Sweden’s traditionally tenuous relationship with Russia has once again jumped into the limelight after Moscow objected to Swedish plans to hold a major EU-Russian summit in Stockholm. The tit-for-tat objection came on the very first day of Sweden’s turn at the helm of the EU presidency.
The Local reports that Russian President Dmitry Medvedev is insisting the EU-Russia summit take place in Brussels, not in Stockholm, because Russia feels Brussels is a more neutral location. The EU-Russia summit happens twice each year, and usually alternates between the country currently holding the EU presidency and Russia.

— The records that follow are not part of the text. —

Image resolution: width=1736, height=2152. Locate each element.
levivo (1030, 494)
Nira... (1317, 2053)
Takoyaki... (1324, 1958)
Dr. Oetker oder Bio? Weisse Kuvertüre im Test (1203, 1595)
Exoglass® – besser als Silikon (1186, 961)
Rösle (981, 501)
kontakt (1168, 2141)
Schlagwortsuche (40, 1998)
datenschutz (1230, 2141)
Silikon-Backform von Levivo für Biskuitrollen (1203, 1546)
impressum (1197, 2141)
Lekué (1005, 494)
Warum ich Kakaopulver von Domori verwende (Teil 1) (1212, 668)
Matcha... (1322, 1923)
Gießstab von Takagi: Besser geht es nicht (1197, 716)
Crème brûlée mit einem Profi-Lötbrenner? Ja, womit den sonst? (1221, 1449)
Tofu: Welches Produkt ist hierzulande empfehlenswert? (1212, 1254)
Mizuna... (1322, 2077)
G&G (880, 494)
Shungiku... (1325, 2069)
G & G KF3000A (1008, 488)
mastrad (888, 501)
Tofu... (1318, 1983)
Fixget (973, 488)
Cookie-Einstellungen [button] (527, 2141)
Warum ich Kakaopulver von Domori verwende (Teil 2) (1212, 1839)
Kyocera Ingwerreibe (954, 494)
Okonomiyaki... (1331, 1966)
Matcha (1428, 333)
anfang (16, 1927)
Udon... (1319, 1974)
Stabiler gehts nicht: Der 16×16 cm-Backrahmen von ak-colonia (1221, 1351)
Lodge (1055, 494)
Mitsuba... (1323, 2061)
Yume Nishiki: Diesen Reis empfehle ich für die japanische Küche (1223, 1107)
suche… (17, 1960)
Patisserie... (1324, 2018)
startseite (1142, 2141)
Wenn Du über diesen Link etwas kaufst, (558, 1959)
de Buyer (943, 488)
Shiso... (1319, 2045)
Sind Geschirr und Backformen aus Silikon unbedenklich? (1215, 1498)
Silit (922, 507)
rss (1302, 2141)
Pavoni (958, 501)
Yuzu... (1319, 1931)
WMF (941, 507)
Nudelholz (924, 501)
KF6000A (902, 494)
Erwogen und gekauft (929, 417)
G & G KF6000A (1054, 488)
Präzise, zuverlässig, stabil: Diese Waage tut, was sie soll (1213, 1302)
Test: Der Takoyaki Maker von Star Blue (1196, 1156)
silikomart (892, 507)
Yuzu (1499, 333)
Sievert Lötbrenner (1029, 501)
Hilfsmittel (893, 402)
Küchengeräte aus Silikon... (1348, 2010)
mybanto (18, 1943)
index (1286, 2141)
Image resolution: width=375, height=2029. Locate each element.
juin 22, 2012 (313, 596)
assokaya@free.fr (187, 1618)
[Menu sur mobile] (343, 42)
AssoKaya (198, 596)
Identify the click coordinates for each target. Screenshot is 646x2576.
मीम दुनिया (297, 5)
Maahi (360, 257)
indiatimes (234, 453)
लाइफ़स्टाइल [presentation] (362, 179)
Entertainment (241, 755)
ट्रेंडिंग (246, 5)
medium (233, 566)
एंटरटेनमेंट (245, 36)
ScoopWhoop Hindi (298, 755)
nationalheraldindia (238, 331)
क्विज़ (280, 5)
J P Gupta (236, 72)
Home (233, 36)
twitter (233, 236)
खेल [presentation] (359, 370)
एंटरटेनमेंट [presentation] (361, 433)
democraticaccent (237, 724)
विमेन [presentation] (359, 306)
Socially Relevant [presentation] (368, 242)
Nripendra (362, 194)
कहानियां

The last summit just happened in May in the far-east Russian city of Khabarovsk, but no date has been set for the next one. Relations between Russia and Sweden have been particularly strained lately due to Sweden’s vocal denunciations of Russia’s human rights record.
Sweden’s Foreign Minister Carl Bildt also stirred things up with his harsh criticism of the brief fight between Russia and Georgia last August. Bildt went so far as to compare Russia’s actions with those of Hitler. A 2008 Swedish-Polish initiative to create a new EU “Eastern Partnership” that would help Europe boost its relations with six former Soviet-bloc states is another thorn in Russia’s side.
However, the Russians need Sweden’s approval to get the North Stream gas pipeline project online, which would allow Russia to export its gas into Germany via the Baltic Sea. Sweden is holding up the project as Stockholm insists on getting environmental guarantees from Russia, and is probably the real reason behind the latest Russian snub.